En los años noventa, Kapuściński colabora con Gazeta Wyborcza, el diario liberal dirigido por Adam Michnick. En un artículo, Kapuściński escribe que “hoy no hay izquierda ni derecha, sólo hay personas de mentalidad abierta, liberal, receptiva y que miran hacia el futuro, y personas de mentalidad cerrada, sectaria y estrecha que miran al pasado”. Esta profesión de fe liberal duraría poco. Unos años más tarde, entusiasmado con la rebelión del EZLN en México, Kapuściński recuperaría su mentalidad de izquierda criticando la globalización económica con argumentos marxistas.

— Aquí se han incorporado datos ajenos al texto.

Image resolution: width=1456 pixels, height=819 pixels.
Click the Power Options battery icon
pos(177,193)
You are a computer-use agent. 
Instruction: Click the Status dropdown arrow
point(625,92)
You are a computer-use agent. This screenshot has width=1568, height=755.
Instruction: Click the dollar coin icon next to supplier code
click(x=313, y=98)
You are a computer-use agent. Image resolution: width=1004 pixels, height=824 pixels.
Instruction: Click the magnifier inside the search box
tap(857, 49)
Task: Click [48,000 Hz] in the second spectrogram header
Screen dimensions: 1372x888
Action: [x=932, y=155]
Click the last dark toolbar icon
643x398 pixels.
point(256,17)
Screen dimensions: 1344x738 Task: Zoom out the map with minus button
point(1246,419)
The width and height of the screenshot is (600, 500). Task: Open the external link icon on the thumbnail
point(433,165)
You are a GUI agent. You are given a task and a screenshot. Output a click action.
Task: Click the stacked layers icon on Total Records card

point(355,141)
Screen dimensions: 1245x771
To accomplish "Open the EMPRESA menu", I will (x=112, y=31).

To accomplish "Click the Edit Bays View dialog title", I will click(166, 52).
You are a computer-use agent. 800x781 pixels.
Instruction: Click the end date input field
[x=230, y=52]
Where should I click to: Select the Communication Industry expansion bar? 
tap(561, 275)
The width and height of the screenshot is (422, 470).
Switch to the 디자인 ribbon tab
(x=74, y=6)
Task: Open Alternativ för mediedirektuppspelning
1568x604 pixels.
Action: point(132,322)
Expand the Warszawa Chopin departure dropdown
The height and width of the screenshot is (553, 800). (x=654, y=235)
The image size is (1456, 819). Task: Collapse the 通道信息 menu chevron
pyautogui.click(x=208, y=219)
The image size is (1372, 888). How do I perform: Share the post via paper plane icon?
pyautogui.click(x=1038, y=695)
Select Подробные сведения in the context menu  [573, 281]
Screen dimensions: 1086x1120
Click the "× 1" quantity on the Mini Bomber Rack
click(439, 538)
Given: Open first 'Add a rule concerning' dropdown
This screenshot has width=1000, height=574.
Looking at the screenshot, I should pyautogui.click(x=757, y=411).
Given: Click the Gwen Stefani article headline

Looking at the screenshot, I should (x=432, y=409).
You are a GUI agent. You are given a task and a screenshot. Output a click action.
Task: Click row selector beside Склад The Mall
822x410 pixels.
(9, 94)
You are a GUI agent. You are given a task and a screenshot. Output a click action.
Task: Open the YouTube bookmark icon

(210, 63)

     En 2007, cuatro meses después de su muerte, apareció una carpeta que lo vinculaba con labores de espionaje del régimen comunista. Afortunadamente, periodistas acuciosos como Artur Domoslawski aclararon que los servicios de Kapuściński se habían reducido a informes prescindibles sobre presuntos agentes de la CIA en otros países y en ningún caso habían comprometido a colegas o amigos de Polonia.

 

      *Domoslaswki, Artur, Kapuściński non–fiction, Barcelona, 2010, Galaxia       Gutenberg, Círculo de Lectores.

** Kapuściński también ejerció la autocensura. Temiendo poner en riesgo su carrera internacional, sin que se lo pidieran sus editores recortó de la edición estadounidense de El Sha las quince páginas que describen la conspiración de la CIA para derrocar al gobierno democrático suplantado por Reza Pahlevi.

***Orientalismo, en el sentido usado por ensayistas como Edward Said, significa la representación estereotipada, prejuiciosa y mistificadora de las culturas orientales. 

Antonio Noyola, Chihuahua, 1950. Escritor y documentalista.